Further reading: The most compelling hermeneutical approach to the poem can be be found in the “Todtnauberg” section of Otto Pöggeler's book
Spur des Wortes
(1986). Useful also is Philippe Lacoue-Labarthe's
Poetry as Experience
(1999) and James K. Lyon's monograph
Paul Celan and Martin Heidegger: An Unresolved Conversation, 1951–1970
(2006), especially pp. 173–91.

“Sink” | “Sink”

August 10, 1967.

“Jetzt” | “Now”

August 10, 1967.

“Einem Bruder in Asien” | “To a Brother in Asia”

August 11, 1967. The first version had “Eiter-Geschütze,” “pus-cannons,” when Celan showed the poem to Peter Szondi. The latter questioned the word “pus,” and Celan took his advice and removed it in the final version. The poem coincides with a period of marked intensification of America's war in Vietnam via bombing raids, napalm attacks, and further troop landings.

“Angerempelt” | “Jostled”

August 10, 1967.

“Wie du” | “How you”

August 15, 1967. In August 1967 Celan spent ten days in London, visiting with his aunt Berta (his father's sister). On August 15 he wrote to
GCL
: “This past night I dreamed—literally:
dreamed
—a little poem, I woke up instantly and was able to write it down: such a thing has only happened very rarely to me” (
PC
/
GCL
, #544).

“Highgate” | “Highgate”

August 17, 1967, London. Highgate is a section of north London with a cemetery of the same name where Karl Marx is buried. The toponym had already been noted by Celan when working on
Die Niemandsrose
in 1962 (
BW
, p. 809).

“Blitzgeschreckt” | “By lightning scared”
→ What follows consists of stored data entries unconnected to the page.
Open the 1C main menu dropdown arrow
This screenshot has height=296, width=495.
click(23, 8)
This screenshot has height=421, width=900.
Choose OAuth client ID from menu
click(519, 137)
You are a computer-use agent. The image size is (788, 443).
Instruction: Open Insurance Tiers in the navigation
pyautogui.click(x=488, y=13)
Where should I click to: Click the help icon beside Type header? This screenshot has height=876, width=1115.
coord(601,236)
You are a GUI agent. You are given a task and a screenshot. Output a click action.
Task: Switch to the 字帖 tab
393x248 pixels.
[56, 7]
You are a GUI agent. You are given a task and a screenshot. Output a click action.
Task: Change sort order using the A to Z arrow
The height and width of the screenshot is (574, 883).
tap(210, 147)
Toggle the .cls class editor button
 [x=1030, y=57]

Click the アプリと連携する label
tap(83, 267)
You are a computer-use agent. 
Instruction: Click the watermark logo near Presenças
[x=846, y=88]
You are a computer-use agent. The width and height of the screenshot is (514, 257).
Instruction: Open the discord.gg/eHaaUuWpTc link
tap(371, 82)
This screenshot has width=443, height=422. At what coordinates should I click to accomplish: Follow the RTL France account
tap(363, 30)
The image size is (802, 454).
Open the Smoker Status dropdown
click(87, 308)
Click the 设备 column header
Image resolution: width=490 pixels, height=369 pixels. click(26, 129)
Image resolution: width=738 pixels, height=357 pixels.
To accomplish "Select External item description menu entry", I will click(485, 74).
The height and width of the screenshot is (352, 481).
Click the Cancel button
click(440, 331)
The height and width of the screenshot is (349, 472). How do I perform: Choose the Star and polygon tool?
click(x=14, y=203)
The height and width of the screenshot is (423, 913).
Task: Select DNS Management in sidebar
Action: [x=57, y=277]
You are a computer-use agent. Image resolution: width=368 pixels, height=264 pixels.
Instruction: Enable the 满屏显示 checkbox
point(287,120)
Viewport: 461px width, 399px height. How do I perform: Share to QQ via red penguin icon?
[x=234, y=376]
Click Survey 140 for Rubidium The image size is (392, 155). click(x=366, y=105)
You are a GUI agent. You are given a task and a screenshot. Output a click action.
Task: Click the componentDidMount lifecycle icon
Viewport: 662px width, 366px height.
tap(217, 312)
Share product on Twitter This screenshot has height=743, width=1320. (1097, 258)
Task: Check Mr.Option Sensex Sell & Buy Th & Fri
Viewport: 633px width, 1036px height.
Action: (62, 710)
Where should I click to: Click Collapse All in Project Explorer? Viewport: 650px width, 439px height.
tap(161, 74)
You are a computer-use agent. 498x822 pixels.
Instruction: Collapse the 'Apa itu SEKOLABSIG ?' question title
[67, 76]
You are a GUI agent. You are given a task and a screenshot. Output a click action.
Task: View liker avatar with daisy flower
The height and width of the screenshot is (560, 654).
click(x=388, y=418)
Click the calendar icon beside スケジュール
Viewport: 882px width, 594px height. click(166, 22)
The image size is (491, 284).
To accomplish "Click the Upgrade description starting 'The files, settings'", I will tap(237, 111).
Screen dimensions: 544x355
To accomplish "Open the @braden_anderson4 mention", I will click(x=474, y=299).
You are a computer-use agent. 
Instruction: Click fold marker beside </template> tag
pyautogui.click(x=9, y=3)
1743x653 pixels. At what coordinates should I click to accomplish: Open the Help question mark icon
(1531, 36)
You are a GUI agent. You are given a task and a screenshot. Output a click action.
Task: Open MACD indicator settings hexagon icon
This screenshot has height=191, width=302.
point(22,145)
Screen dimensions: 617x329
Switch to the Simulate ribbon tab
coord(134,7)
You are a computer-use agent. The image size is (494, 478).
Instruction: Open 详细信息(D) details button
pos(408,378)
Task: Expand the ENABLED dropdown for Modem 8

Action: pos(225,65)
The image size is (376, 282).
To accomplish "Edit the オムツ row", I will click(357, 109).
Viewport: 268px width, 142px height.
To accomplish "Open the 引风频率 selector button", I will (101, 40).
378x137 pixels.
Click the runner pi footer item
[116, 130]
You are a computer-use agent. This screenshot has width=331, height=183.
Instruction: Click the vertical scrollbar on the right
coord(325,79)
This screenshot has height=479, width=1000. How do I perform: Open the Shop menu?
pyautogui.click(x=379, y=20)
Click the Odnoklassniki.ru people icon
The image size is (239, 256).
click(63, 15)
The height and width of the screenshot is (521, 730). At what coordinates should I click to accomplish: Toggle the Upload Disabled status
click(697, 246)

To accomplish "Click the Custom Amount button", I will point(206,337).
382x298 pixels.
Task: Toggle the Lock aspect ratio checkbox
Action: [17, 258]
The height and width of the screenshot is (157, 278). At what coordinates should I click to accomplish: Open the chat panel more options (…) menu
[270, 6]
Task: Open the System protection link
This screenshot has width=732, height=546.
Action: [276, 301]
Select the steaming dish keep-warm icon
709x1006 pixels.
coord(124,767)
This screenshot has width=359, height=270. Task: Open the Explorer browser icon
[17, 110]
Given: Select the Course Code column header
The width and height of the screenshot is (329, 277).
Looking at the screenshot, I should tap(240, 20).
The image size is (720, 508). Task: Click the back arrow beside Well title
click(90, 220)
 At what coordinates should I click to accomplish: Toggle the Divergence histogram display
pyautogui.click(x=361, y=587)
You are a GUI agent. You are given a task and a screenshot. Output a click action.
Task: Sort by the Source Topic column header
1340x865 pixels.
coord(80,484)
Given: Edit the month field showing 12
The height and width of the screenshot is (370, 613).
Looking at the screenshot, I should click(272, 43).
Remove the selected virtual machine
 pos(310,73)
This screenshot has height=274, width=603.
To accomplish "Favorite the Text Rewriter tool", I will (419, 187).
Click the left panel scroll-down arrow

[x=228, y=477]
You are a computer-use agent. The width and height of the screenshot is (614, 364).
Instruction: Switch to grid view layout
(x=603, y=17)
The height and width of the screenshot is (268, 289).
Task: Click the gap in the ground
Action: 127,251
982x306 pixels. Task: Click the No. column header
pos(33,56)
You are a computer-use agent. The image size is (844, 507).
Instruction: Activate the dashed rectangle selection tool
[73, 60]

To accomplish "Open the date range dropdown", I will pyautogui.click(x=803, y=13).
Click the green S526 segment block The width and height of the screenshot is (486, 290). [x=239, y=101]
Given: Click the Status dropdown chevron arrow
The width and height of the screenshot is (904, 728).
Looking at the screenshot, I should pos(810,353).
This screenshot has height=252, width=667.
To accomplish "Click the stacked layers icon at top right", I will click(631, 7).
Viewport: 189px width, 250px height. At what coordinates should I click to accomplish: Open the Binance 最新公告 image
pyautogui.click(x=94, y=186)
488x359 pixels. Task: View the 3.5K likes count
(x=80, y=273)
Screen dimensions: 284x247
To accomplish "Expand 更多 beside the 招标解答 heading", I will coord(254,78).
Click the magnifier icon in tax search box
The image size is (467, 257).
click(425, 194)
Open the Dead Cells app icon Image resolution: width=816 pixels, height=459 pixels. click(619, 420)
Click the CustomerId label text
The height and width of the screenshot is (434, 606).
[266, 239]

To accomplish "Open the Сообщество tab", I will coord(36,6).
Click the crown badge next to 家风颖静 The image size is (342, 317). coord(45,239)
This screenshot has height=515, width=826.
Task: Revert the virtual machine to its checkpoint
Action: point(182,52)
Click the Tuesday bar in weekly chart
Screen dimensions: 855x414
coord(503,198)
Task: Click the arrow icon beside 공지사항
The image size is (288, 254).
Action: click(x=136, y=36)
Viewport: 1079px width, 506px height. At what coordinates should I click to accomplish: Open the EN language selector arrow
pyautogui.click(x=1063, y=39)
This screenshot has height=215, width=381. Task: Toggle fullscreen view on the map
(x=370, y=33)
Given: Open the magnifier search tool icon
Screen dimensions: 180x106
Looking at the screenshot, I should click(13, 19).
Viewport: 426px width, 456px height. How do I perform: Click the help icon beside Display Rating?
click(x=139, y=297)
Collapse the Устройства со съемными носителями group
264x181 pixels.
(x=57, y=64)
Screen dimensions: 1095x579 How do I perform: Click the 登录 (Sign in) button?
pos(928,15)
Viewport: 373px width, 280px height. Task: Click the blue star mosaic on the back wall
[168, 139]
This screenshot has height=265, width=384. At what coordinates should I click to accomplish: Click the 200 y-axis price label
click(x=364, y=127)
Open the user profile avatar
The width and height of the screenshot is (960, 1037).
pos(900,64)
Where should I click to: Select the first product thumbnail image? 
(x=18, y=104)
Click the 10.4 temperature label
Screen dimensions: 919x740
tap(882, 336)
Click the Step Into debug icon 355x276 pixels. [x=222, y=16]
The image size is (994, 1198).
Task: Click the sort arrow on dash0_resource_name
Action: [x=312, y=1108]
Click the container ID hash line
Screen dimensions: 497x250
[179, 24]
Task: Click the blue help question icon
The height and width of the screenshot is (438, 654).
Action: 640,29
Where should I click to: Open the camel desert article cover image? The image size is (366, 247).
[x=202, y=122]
August 23, 1967. Celan had seen Théodore Géricault's painting
Cheval effrayé par la foudre
|
A
Horse Frightened by Lightning
in the National Gallery in London and owned a postcard reproduction of it.

Trittstein | stepstone: may refer to a fall from horseback Géricault took, which, combined with his tuberculosis, led to his early death (
BW
, p. 810).

III

“Wurfscheibe” | “Discus”

August 24, 1967, Paris.

“Klopf” | “Knock”

August 25, 1967.

“Die entsprungenen” | “The escaped”

August 27, 1967.

“In den Dunkelschlägen” | “In the darkclearings”

August 27, 1967.

Dunkelschlägen: Plural of
Dunkelschlag
, in German defined as “Samen-, Besamungsschlag, in der Forstwirtschaft die erste Lichtung … eines alten Bestandes zum Zwecke der Verjüngung,” that is, a first clearing in a forest, leaving enough trees standing for the crowns to still touch and give protection to seedlings. My translation creates a pun on light and dark that is not there in the original.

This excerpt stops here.